Сам ли думал, или поддавал в тон капитану:
– Всё! Теперь подалась наша Расея – а куды? Теперь замест того, чтоб немца колотить, мы как бы один другому не наклали.
– А – по чему судишь? Что заметил? – насторожился Клементьев.
– А как же иначе? – уверенными пальцами подгонял проволочки под клемму заменного телефона. – Столько мужиков без дела собралось, да если немца не бить – кого-то же надо?
Тоже верно.
– Сейчас мы – как пьяные стали все. А накричимся, намахаемся – так может и в чувство воротимся?
Вздохнул по-старчески капитан с лёгкими молодыми усиками:
– Да, Теличенко. Ни думать, ни говорить не хочется. Кто-то за нас надумал и сделал.
Взял фейерверкер телефон под мышку – да действительно проверять надо было или он предлог искал?

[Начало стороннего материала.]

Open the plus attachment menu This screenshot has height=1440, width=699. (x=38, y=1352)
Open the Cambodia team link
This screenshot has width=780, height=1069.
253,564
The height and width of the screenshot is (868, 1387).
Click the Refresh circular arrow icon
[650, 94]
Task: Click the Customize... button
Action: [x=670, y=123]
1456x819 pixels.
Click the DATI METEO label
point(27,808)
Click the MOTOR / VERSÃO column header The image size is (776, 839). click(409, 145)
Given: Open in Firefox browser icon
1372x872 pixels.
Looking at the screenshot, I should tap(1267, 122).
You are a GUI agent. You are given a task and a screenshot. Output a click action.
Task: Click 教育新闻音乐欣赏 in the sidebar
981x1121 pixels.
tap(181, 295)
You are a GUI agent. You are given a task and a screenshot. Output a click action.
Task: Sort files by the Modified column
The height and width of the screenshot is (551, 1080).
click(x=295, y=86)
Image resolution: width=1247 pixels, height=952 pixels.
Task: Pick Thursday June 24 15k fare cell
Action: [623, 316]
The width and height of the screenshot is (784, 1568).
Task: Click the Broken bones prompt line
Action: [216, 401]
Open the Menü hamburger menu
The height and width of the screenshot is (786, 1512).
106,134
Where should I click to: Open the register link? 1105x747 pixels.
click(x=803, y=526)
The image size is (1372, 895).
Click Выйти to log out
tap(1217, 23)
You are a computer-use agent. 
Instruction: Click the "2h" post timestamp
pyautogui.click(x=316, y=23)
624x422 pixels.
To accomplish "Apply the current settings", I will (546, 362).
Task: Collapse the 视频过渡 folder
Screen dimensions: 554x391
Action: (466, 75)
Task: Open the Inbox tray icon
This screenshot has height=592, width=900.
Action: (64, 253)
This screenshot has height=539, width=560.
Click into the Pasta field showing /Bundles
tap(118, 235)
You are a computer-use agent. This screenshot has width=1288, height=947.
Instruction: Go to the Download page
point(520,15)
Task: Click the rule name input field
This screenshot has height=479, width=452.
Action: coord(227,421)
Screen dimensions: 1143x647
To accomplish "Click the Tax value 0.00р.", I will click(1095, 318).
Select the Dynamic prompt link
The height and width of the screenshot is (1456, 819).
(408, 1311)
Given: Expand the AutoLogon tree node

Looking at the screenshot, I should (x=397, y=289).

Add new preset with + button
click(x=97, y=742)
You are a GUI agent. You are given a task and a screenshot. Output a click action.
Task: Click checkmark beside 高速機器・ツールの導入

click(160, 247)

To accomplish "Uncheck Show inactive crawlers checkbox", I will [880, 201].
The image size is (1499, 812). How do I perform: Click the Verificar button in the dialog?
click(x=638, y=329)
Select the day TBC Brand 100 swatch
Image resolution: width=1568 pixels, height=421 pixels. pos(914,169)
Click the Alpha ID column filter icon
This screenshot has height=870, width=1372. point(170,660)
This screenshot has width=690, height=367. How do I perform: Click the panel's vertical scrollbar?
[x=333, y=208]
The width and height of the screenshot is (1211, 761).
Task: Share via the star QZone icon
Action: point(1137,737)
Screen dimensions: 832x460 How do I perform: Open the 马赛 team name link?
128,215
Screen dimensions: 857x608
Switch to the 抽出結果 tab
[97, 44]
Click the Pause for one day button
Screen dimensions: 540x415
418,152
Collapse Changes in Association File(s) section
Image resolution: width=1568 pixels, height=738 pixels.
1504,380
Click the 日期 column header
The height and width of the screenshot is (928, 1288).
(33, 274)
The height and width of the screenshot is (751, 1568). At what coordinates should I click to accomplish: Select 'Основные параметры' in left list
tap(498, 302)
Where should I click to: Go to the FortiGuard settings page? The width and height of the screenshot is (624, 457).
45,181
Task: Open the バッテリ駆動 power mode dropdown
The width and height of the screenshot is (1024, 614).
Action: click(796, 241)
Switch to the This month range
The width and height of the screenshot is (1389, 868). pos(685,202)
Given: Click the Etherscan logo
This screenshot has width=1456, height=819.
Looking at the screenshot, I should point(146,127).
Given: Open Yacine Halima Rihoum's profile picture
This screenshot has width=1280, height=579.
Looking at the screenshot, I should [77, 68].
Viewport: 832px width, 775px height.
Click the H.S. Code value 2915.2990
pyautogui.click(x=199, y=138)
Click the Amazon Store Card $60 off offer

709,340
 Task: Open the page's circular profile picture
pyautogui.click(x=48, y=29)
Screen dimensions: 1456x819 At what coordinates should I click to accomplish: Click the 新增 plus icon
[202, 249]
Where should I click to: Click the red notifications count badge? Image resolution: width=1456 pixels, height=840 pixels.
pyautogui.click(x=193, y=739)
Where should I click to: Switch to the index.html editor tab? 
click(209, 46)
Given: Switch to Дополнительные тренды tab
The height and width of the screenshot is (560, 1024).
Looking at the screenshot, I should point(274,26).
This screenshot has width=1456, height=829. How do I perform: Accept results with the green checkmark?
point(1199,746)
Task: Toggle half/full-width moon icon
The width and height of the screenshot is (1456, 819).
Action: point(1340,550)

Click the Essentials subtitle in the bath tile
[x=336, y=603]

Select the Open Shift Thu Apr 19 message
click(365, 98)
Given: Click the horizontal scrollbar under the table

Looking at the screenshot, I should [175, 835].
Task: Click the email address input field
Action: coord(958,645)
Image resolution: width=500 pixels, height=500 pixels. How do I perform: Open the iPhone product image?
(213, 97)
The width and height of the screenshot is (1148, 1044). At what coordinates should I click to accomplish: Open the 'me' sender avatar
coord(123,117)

– А вы, вашвысбродь, всё одно отдыхать не лягете, по вас видно. А приходить к нам на батарею. Вместях сподручней и вам и нам разобраться.
И тронуло и резануло Клементьева это «к нам», так и занозилось после его ухода. Они – звали. Им, и правда, хотелось и потребно было от своего привычного капитана услышать, что к чему. Но – к нам уже отделяли они. Уже несомненно было для них, что протянулся какой-то шнур разделительный: мы – и вы.
Но и Клементьев же хотел – поближе к ним. Но и он – без них существовать себе не мыслил. Батарея была – одно его детище. Нельзя было допустить, чтоб отречение Государя разрубило их.
А тут вскоре пришёл, – из батарейного резерва прикатил на бричке, – фельдфебель Никита Максимыч. Пахнуло от него движеньем и решительностью: он и скрывать не скрывал, что новые порядки осуждает и доброй руки к ним не приложит. С ним было как со своим, даже своей, чем с молодыми офицерами, тем же Гулаем: сейчас они все офицеры, а в студентах, небось, прокламации раздавали.
Угольная борода Никиты Максимовича, укороченная, но буйно густая, не старила его, а молодила, ещё больше выражала его привычную власть. На большую теперь кручину, сидеть и вздыхать, у него не было времени и терпения. А приехал он вот с чем:
– Что ж, ваше высокоблагородие, войны нет, а лошади у коновязей обамуниченные, маются. Иному коньку и соломки подстелешь, попонкой прикроешь – а стоит, не лягет. Уж ноги в наливах, голова к земле гнётся, а стоит. Потому – амуницию сознаёт. А дозвольте – разамуничить? Хоть на денную пору?
Лицо у него было набряклое, грубое, даже разбойничье, – а лошадиные боли первее чувствовал.
– Да ведь, Никита Максимыч, теперь-то пехота и ненадёжная стала, теперь-то и побежит? Не успеем орудия взять.
– А без лошадей остаться – лучше?
– Но до сих пор не оставались?
– Так то война была…
Да, вот как… Была…
Не решился Клементьев сам, доложит командиру батареи. Но вскоре после ухода фельдфебеля подумал: а лошади-то не отделялись на «вы» и «мы». А сходить-ка их посмотреть.
Пошёл пробитой тропочкой в обгиб леска. Где соступал сапогом в тропочку – там подавался снег пружинно, сжимался. Стоял серый оттепельный денёк, к концу.
Но до лошадей не дошёл. Уже видел их, под временным навесом, сколоченным из абы чего, в хомутах, с закинутыми на спину постромками, терпеливых боевых лошадок, в сером свете нерезко различались масти. Но сбоку, из большой землянки ездовых, дослышалось Клементьеву протяжное пение. Пение – как в сказке: из-под земли, от закопанных братьев. И такой звук – бесконечно тягучий и душевно родной, – как силой повернуло Клементьева туда.
Пели во много голосов, и так сильно получалось, что и при закрытой дверке проступало сквозь дерево, солому и землю. И ещё мелодии не узнав, ни слов, – а уже понял Клементьев, что малороссийская. Столько соединяющего тепла было в распеве, – как лилась бы целебная бальзамная смазка между словами, вылечивая и в безнадёжности. А распев – медленный, как облака, плывущие по небу солнечному да над пшеничным полем.